Users are allowed to use BPF filter like: # perf record --event ./hello_world.o ls, and the eBPF program is attached to a newly created perf event which works with all tools.

Code: commit, commit, commit, commit, commit, commit, commit, commit, commit, commit

1.8. Block polling support

This release adds basic support for polling for specific IO to complete, which can improve latency and throughput in very fast devices. Currently O_DIRECT sync read/write are supported. This support is only intended for testing, in future releases stats tracking will be used to auto-tune this. For now, for benchmark and testing purposes, we add a sysfs file (io_poll) that controls whether polling is enabled or not.

Recommended LWN article: Block-layer I/O polling

Code: commit, commit, commit

1.9. mlock2() syscall allow users to request memory to be locked on page fault

mlock() allows a user to control page out of program memory, but this comes at the cost of faulting in the entire mapping when it is allocated. For large mappings this is not ideal: For example, security applications that need mlock() are forced to lock an entire buffer, no matter how big it is. Or maybe a large graphical models where the path through the graph is not known until run time, they are forced to lock the entire graph or lock page by page as they are faulted in.

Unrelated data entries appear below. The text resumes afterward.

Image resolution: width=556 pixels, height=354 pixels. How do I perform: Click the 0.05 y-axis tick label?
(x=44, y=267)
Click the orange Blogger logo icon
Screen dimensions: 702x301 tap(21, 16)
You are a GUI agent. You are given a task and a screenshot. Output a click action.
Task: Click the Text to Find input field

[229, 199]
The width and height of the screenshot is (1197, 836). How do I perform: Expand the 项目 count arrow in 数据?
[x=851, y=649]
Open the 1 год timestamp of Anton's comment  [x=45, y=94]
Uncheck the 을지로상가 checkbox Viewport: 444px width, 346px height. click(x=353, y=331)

This new mlock2() syscall set creates a middle ground. Pages are marked to be placed on the unevictable LRU (locked) when they are first used, but they are not faulted in by the mlock call. The new system call that takes a flags argument along with the start address and size. This flags argument gives the caller the ability to request memory be locked in the traditional way, or to be locked after the page is faulted in. New calls are added for munlock() and munlockall() which give the called a way to specify which flags are supposed to be cleared. A new MCL flag is added to mirror the lock on fault behavior from mlock() in mlockall(). Finally, a flag for mmap() is added that allows a user to specify that the covered are should not be paged out, but only after the memory has been used the first time.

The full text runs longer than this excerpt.